Activity: Using the material below, set down only the line containing "The image size is (1568, 665)." and the lines after it, unchanged.

Data provided START

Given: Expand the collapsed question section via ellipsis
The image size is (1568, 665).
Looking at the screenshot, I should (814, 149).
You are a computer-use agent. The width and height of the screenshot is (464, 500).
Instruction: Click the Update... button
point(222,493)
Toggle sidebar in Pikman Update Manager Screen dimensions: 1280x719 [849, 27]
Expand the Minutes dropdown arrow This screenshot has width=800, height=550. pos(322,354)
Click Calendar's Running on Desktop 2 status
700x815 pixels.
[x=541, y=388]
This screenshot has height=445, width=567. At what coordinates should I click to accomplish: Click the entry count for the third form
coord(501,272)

Data provided END

Solution for this problem:
The image size is (1568, 665).
Looking at the screenshot, I should (814, 149).
You are a computer-use agent. The width and height of the screenshot is (464, 500).
Instruction: Click the Update... button
point(222,493)
Toggle sidebar in Pikman Update Manager Screen dimensions: 1280x719 [849, 27]
Expand the Minutes dropdown arrow This screenshot has width=800, height=550. pos(322,354)
Click Calendar's Running on Desktop 2 status
700x815 pixels.
[x=541, y=388]
This screenshot has height=445, width=567. At what coordinates should I click to accomplish: Click the entry count for the third form
coord(501,272)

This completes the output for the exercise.